Quotes from the W3C XML Schema Recommendation:
4.3.1 length
[Definition:] length is the number of units of length, where units of
length varies
depending on the type that is being *derived* from. The value of length
*must* be a nonNegativeInteger.
For string and datatypes *derived* from string, length is measured in
units of characters
as defined in [XML 1.0 (Second Edition)].
(result of clicking "characters")
Consequently, XML processors must accept any character in the range
specified for Char.
The use of "compatibility characters", as defined in section 6.8 of
[Unicode] [E67](see
also D21 in section 3.6 of [Unicode3]), is discouraged.]
Character Range
[2] Char ::= #x9 | #xA | #xD | [#x20-#xD7FF] |
[#xE000-#xFFFD] | [#x10000-#x10FFFF]
/* any Unicode character, excluding the
surrogate blocks, FFFE, and FFFF. */
So it would appear that spaces qualify. OTOH, under 'things I found on
the way to other things', some parsers have at times had difficulties
with 'special' characters, mis-counting a string such as "&&&&" by
seeming to 'count' the characters in '&' in place of each ampersand.

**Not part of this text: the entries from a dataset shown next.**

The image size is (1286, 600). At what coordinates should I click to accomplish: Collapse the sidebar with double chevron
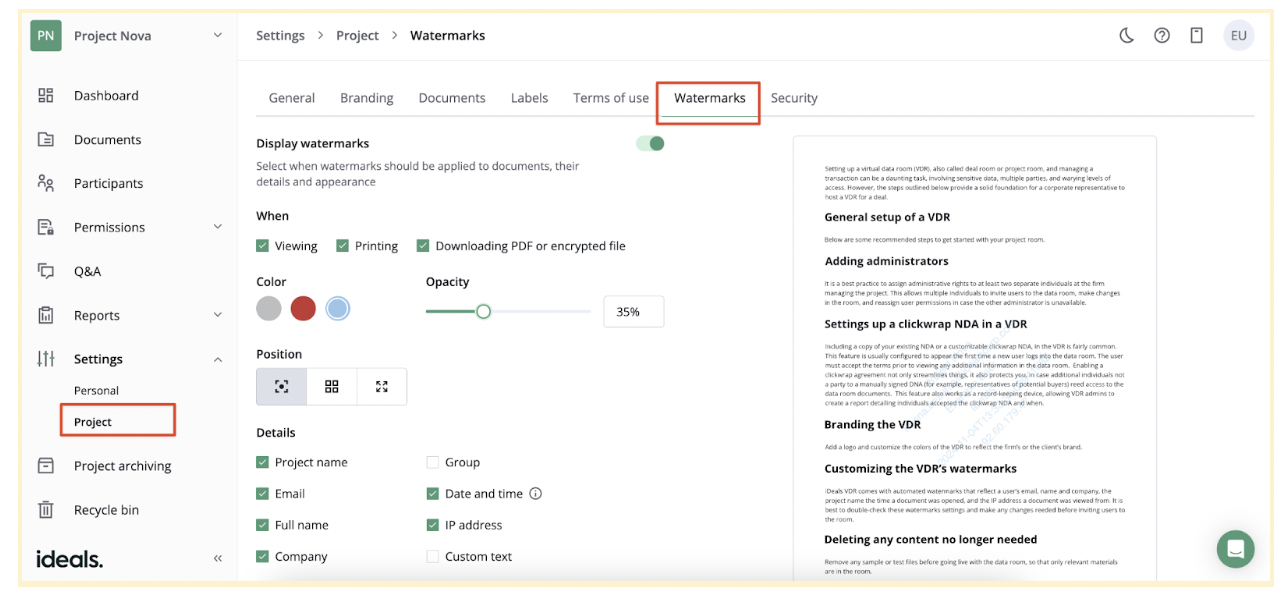pyautogui.click(x=217, y=558)
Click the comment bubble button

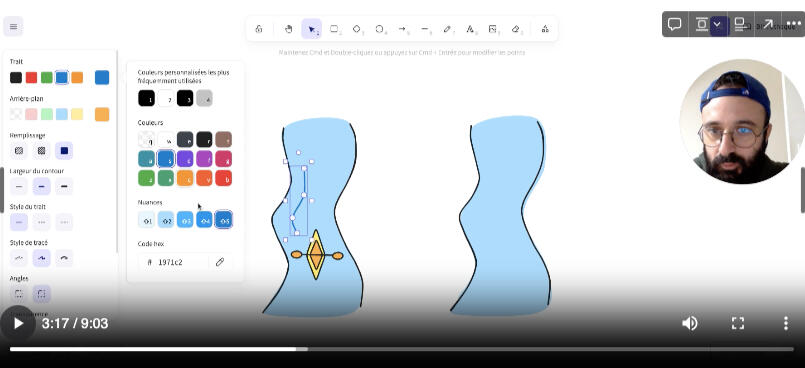(674, 24)
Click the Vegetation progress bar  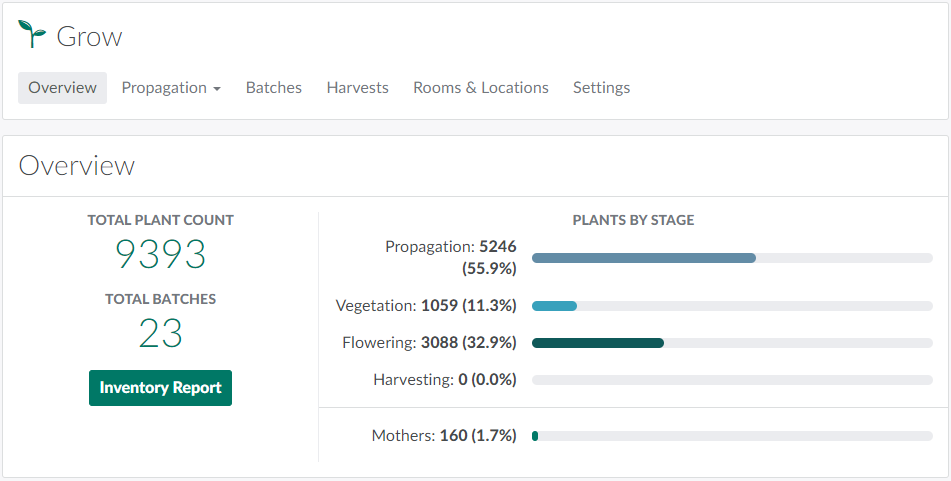pos(732,306)
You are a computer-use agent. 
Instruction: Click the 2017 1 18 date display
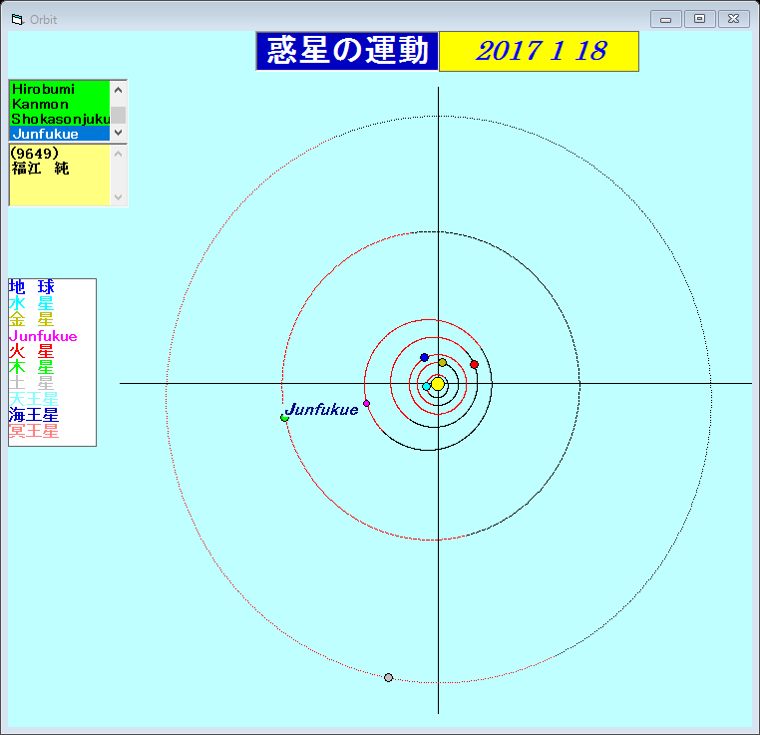click(539, 52)
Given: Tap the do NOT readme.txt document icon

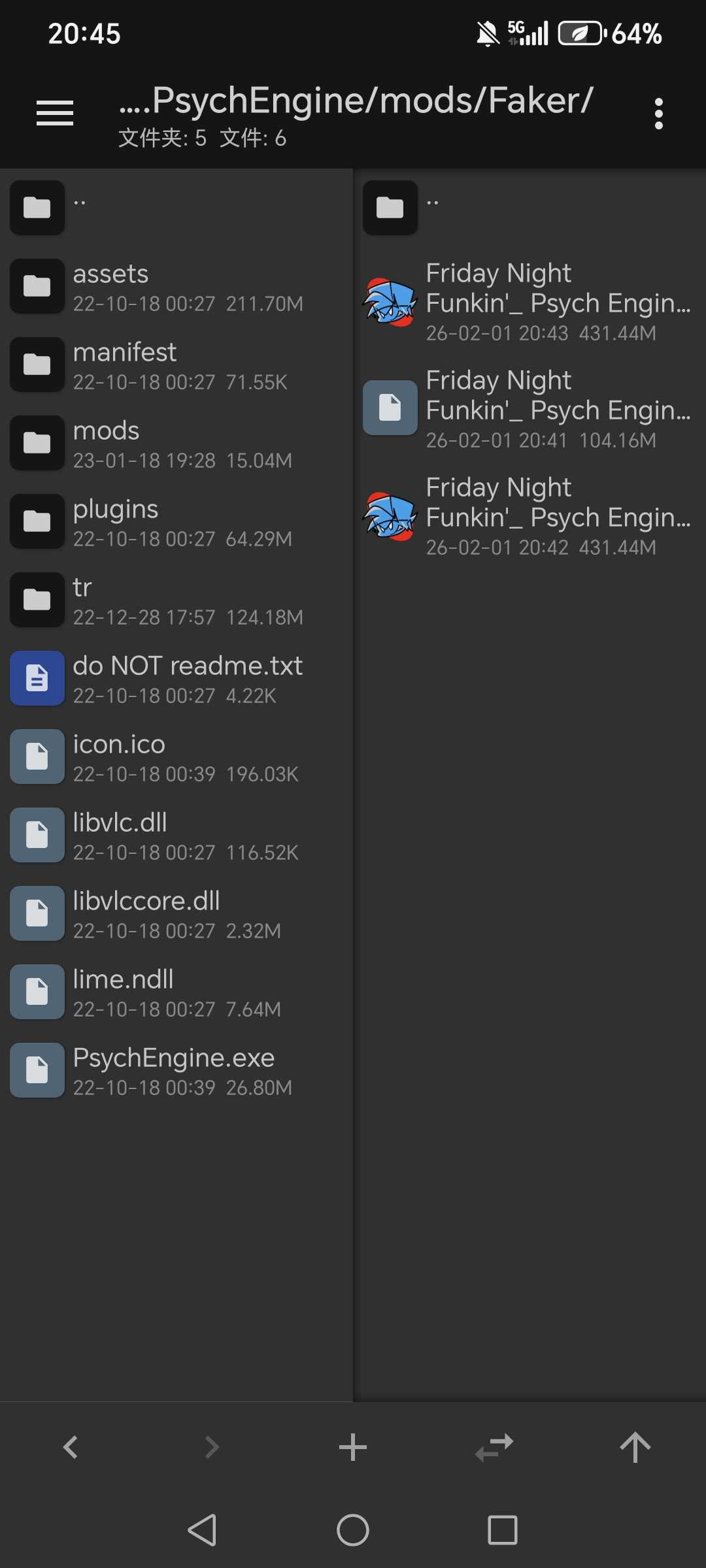Looking at the screenshot, I should click(37, 678).
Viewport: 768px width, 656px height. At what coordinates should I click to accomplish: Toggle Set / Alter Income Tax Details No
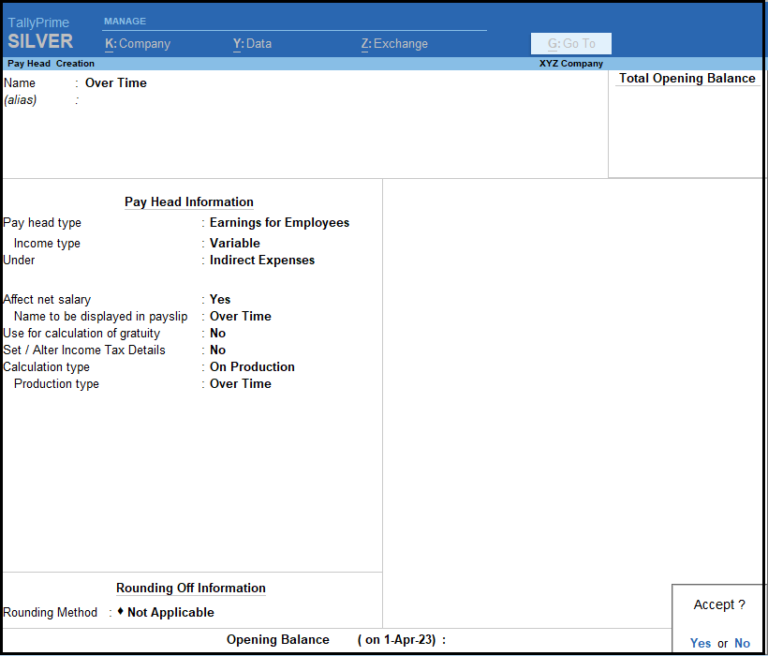(217, 350)
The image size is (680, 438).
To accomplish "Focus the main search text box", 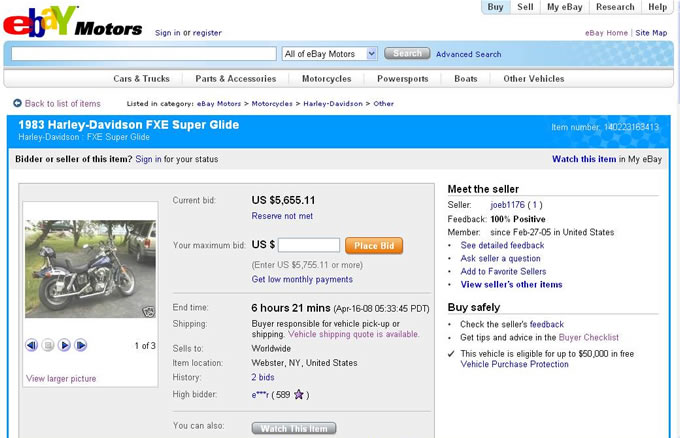I will (x=143, y=54).
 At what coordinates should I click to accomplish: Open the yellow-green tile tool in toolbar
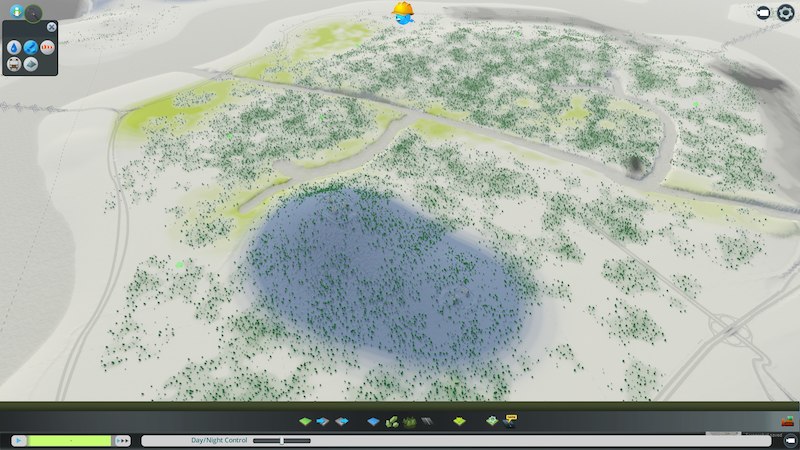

That sounds like a digression, but what it demonstrates is that the
rules don't always get followed, no matter the best intentions.
Given that there are attribute dialogs in AE that include 'lists' of
values separated by spaces, this sounds like AE is applying that type of
rule to determining the end of a given string in this context. Thus,
your value containing a space is seen as two values, neither of which is
of adequate length. Not how it 'should' be, per the schema, but how it
is.
Sounds like a PTC Trouble Call candidate, painful as that can be.